We started living together and I just had some concerns, you know, inner voice. I sat one day behind his laptop and went through all his files. Of course, I found a file with her pictures and pretty kinky messages. Also, I found they were talking about how they will get married and to have kids. My heart broke. I confronted him, and he deleted the files. Few days later, I found out something with her is his WhatsApp status. He changed it. That is the point where I stopped sleeping. At three in the morning a message came. I opened it and it was her. Sending some kind of silly video, something stupid. I woke him up and he told me, it is rubbish and nothing important. In the morning he deleted his Instagram account and WhatsApp. Again, no sleep. Every time he is on the cell, I think he may be talking to her. I went through his files again and found out that again something liked to her is his Facebook password.
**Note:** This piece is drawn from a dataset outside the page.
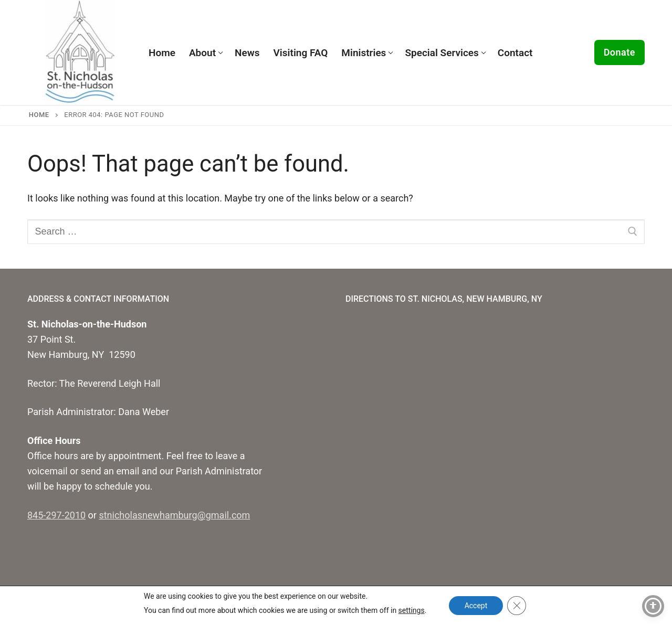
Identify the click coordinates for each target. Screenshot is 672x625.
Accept (476, 606)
Now my question. What do you think? Did he really get carried away (they never had a contact in person) and that because he was single for seven years it may be the reason he just got carried away? Do I need to have doubts? I have serious trust issues with him at this point. How to solve this, what to say? Every time I start something, he just starts to brag me, “You are the most wonderful, the best, the kindest, and absolutely amazing,” but I do not believe it anymore. I do love him, he is important, but should I just leave all this. I do not know what to do because it is happening for the first time. I never had issues with trust or jealousy. Please, please, please help.
I’m sorry to hear that you are having trouble sleeping at night. I think anyone can understand your concern regarding your boyfriend’s behavior and why this can keep you up at night. It was appropriate that you’ve brought this issue to his attention but some reason this other woman continues to be an issue. So what do you do?
If you search the web for signs of a healthy/happy relationship, you’ll see a number of traits including trust and support for one another, open and honest communication, compromise, respect, etc. I think you’ll have to agree that a number of these traits are missing from your relationship. Clearly, you’ve lost trust in your boyfriend, and I would suggest that he’s not showing open and honest communication. He’s hiding information from you, and I suspect he’s not being honest to the other woman either. Your boyfriend is not supporting you or your relationship.
You have a choice at this point. You can try to make your current relationship work or decide it’s time to move on. If you want to try again, you’ll need to sit down with him one more time and clearly explain your feelings and why what he’s doing is wrong. Don’t let him tell you that, “You are the most wonderful, the best, the kindest, and absolutely amazing”, he’s not addressing the issue and frankly I get the opinion that he’s patronizing you. If he doesn’t agree/understand and/or continues to be in touch with this woman, then I would suggest you leave. If he sincerely agrees to change, stops all communication with this woman and apologizes for his previous actions, then you may want to give him another chance.
In summary, it’s important that you accept the fact that your boyfriend is not currently supporting a healthy and happy relationship. His actions have lost your trust and to this point hasn’t truly acknowledged or addressed this issue. You have a choice to make since your relationship can’t continue in this way. I would hope that he’s willing to change but you may need to accept the fact that he’s just not ready for a committed relationship.
Hope this helps and I wish you the best going forward.